A dramática situação da indústria nacional tem na energia uma de suas causas. Nossos competidores são beneficiados por políticas públicas e mercados eficientes na energia elétrica e no gás natural, enquanto aqui os custos minam a competitividade e reduzem a produção, ampliando a ociosidade dos parques fabris. E a incerteza diante dos valores futuros desaconselha investimentos, que propiciariam ganhos tecnológicos e de escala e assegurariam a recuperação do nosso espaço nos ciclos tecnológicos e de escala e assegurariam a recuperação do nosso espaço nos ciclos globais de produção. Isso resulta principalmente de uma opção do País de beneficiar os consumidores para os quais os custos com energia são poucos significativos – como os residenciais e as empresas que estão na ponta das cadeias de produção – em situações como a destinação dos benefícios das concessões do setor elétrico às distribuidoras e no controle dos preços finais da gasolina.

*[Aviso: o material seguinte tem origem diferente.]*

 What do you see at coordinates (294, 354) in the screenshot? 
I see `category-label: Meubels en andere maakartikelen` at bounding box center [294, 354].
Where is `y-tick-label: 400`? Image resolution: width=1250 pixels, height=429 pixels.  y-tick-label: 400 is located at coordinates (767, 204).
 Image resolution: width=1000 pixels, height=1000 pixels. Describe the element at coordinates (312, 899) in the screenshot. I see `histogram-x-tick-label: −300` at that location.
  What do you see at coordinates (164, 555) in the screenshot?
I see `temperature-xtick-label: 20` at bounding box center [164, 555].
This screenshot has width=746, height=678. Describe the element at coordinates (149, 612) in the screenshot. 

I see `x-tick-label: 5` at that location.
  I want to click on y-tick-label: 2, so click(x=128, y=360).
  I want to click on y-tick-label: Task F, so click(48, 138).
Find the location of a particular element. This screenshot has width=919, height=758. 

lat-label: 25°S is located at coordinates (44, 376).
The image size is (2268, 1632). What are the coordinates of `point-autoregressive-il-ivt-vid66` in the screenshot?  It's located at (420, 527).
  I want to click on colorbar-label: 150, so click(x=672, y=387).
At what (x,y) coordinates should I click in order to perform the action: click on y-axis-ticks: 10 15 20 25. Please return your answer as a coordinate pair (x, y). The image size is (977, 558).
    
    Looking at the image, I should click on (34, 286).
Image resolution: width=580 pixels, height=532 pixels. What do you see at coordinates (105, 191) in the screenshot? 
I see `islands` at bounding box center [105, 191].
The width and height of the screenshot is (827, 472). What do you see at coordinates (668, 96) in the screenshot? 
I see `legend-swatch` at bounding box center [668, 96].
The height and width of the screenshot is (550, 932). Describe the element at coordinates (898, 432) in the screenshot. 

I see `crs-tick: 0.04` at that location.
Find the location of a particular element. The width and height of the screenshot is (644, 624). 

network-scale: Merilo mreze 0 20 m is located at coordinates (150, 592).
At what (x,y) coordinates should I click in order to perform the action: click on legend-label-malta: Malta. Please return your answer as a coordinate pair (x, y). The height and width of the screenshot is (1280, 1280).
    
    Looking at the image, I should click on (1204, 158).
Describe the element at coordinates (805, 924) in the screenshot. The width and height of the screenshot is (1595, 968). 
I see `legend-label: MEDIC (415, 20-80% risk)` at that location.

O irônico é que a retração do consumo industrial de energia tornou-se quase um instrumento de gestão do abastecimento, e, mantida indústria fora do foco da política energética, uma eventual recuperação da produção se transformará num problema.
O objetivo das políticas públicas deve ser a melhoria da qualidade de vida das pessoas. Mas é fundamental ter clareza sobre qual é a melhor forma de atingi-lo – neste caso, qual a contribuição do setor de energia para esse resultado. Sem essa clareza, o risco é buscarmos resposta certas para perguntas erradas, à mercê de interesses pulverizados e de intervenções pontuais.
A experiência internacional e diversos estudos mostram que energia em condições competitivas para a grande indústria resulta em geração de empregos, crescimento econômico, aumento da arrecadação, redução da inflação e outras melhorias. Tem, pois, efeitos estruturais e sustentáveis muito mais significativos para a população que a redução de poucos reais nas contas de luz – o que até estimula o desperdício.
O processo eleitoral pode dificultar o debate técnico sobre as prioridades de nossa política energética, mas também cobra da sociedade que apresente suas visões com coerência, contribuindo para a construção de soluções sistêmicas. Diante dos impactos da energia competitiva para o País, é necessário voltar o foco para o desenvolvimento de uma política industrial energética que destine os recursos à competitividade das cadeias produtivas a partir das indústrias de base que as suportam, a exemplo do que é feito por França, Alemanha e Canadá. Formas viáveis de pôr em prática esse direcionamento incluem a possibilidade de a grande indústria participar voluntariamente dos leilões de expansão do parque gerador nacional, ter acesso às cotas de energia elétrica das usinas cujas concessões venceram e ao gás que caberá à União por meio do regime de partilha, e ser desonerada, de maneira permanente, do custo de políticas públicas incidentes sobre a energia.
Ao mesmo tempo, o setor de energia tem de ser organizado para refletir o extraordinário potencial energético do Brasil. É, pois, necessário fortalecer a governança setorial, promovendo um ambiente de confiança para as decisões de investimento com os menores custos de capital possíveis, na cadeia produtiva da energia e além dela, nas cadeias que a consomem. A boa governança pede previsibilidade, transparência e isonomia. Evita conflitos de interesse, assegurando a clareza de papéis entre formuladores de política, reguladores, investidores, agentes de cada segmento e consumidores.
E, a partir da clareza de objetivos e da boa governança, é preciso valorizar a lógica econômica no funcionamento do setor, promovendo um ambiente eficiente com base na competição em torno de preços que reflitam a realidade, assegurando a todos o acesso físico à energia e a instrumentos de gestão de riscos, e garantindo a necessária liquidez do mercado. Ou seja, evoluindo na direção de mais eficiência para o setor energético e reduzindo – ou até tornando desnecessária, no futuro – uma política específica para a indústria. Mas, para chegar lá, temos de garantir que a competitividade esteja no roteiro.